When squashing, extra care should be taken to keep authorship credit to all individuals who provided substantial contribution to the given PR, e.g. only squash commits made by the same author.

When to rebase

Pull requests must be rebased (but not necessarily squashed to a single commit) if at least one of the following conditions is met:

  • There are conflicts with master

  • There are merge commits from upstream/master in the PR commit history (merge commits from PRs to the user’s fork are fine)

  • There are commit messages include offensive language or violate the code of conduct (in this case the rebase must also edit the commit messages)

A few commits

If there are only a few commits, consider rebasing to upstream:

# Fetch upstream changes
$ git fetch upstream-rw

# Rebase
$ git rebase upstream-rw/master

A long series of commits

If there are a longer series of related commits, consider a merge instead:

$ git fetch upstream-rw
$ git merge --no-ff upstream-rw/master

Note the --no-ff above. This forces git to make a merge commit, rather than doing a fast-forward, so that these set of commits branch off trunk then rejoin the main history with a merge, rather than appearing to have been made directly on top of trunk.

Check the history

Now, in either case, you should check that the history is sensible and you have the right commits:

$ git log --oneline --graph
$ git log -p upstream-rw/master..

The first line above just shows the history in a compact way, with a text representation of the history graph. The second line shows the log of commits excluding those that can be reached from trunk (upstream-rw/master), and including those that can be reached from current HEAD (implied with the .. at the end). So, it shows the commits unique to this branch compared to trunk. The -p option shows the diff for these commits in patch form.

Push to open pull request

Now you need to push the changes you have made to the code to the open pull request:

$ git push [email protected]:<username>/sunpy.git HEAD:<name of branch>

You might have to add --force if you rebased instead of adding new commits.

Using Milestones and Labels

These guidelines are adapted from guidelines followed by astropy:

  • All open pull requests should have a milestone.

  • Only confirmed issues that are release critical or for some other reason should be addressed for a release, should have a milestone.

  • In general there should be the following open milestones:

    • The next bug fix releases for any still-supported version lines; for example if 0.4 is in development and 0.2.x and 0.3.x are still supported there should be milestones for the next 0.2.x and 0.3.x releases.

    • The next X.Y release, i.e. the next minor release; this is generally the next release that all development in master is aimed toward.

    • The next X.Y release +1; for example if 0.3 is the next release, there should also be a milestone for 0.4 for issues that are important, but that we know won’t be resolved in the next release.

  • When in doubt about which milestone to use for an issue, use the next minor release, it can always be moved once it’s been more closely reviewed prior to release.

  • Issues that require fixing in master, but that also are confirmed to apply to supported stable version lines should be marked with a “Affects Release” label and the corresponding supported stable version label “v0.4.x”.

Using Projects

Projects allow us to layout current pull requests and issues in a manner that enables a more “meta” view regarding major releases.
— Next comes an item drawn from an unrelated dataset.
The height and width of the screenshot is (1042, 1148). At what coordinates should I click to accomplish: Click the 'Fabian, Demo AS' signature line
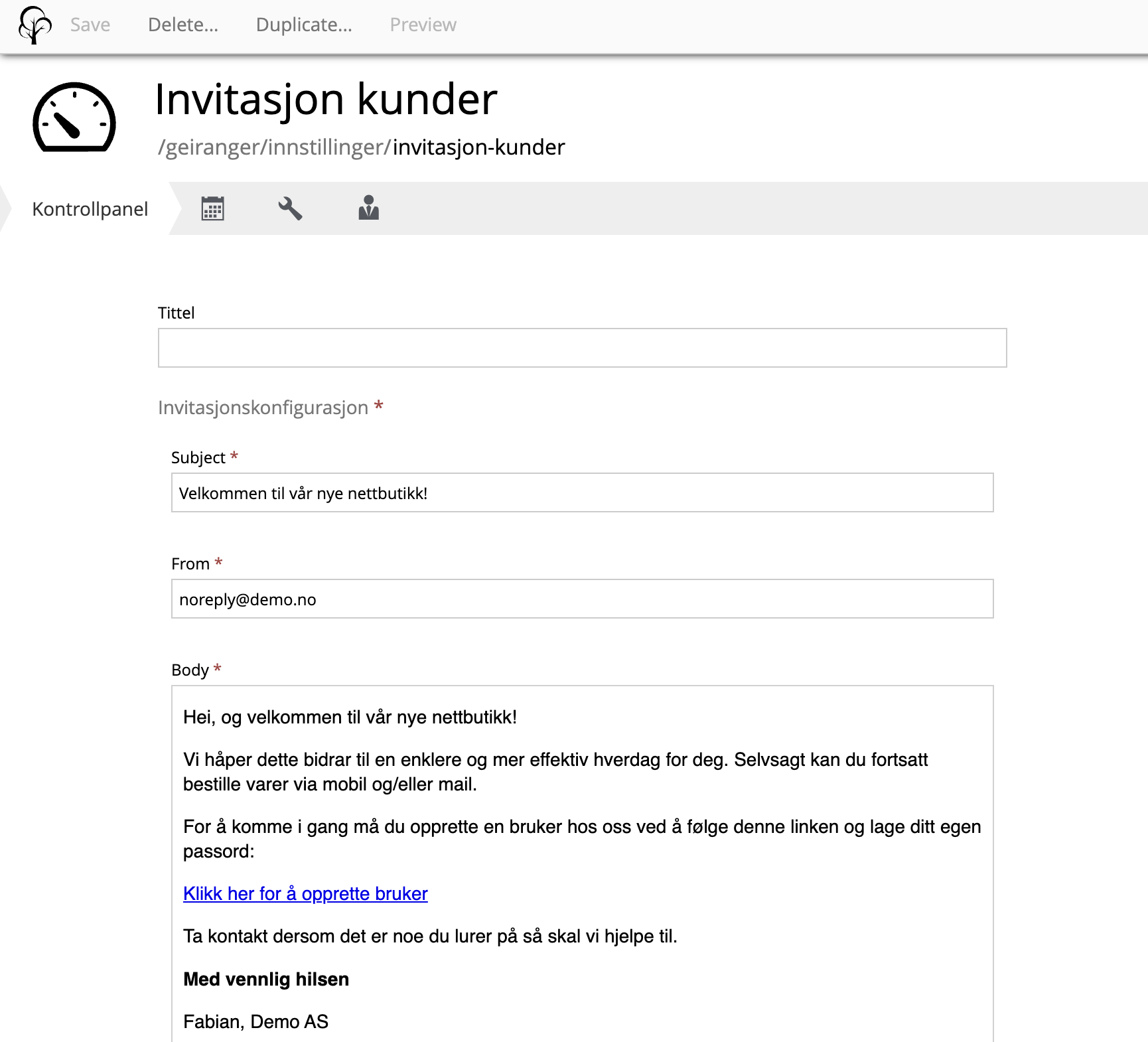[255, 1022]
We categorize pull requests and issues into several levels of priorities and whether these can be classed as blockers before a release can be attempted. Further we can add general notes that someone deems important for a release.

Updating and Maintaining the Changelog

The changelog will be read by users, so this description should be aimed at SunPy users instead of describing internal changes which are only relevant to the developers.

The current changelog is kept in the file “CHANGELOG.rst” at the root of the repository. We use towncrier to update our changelog. This is built and embedded into our documentation and instructions are in “sunpy/changelog/README.rst”.

Releasing SunPy

We have a step by step checklist on the SunPy Wiki on how to release SunPy.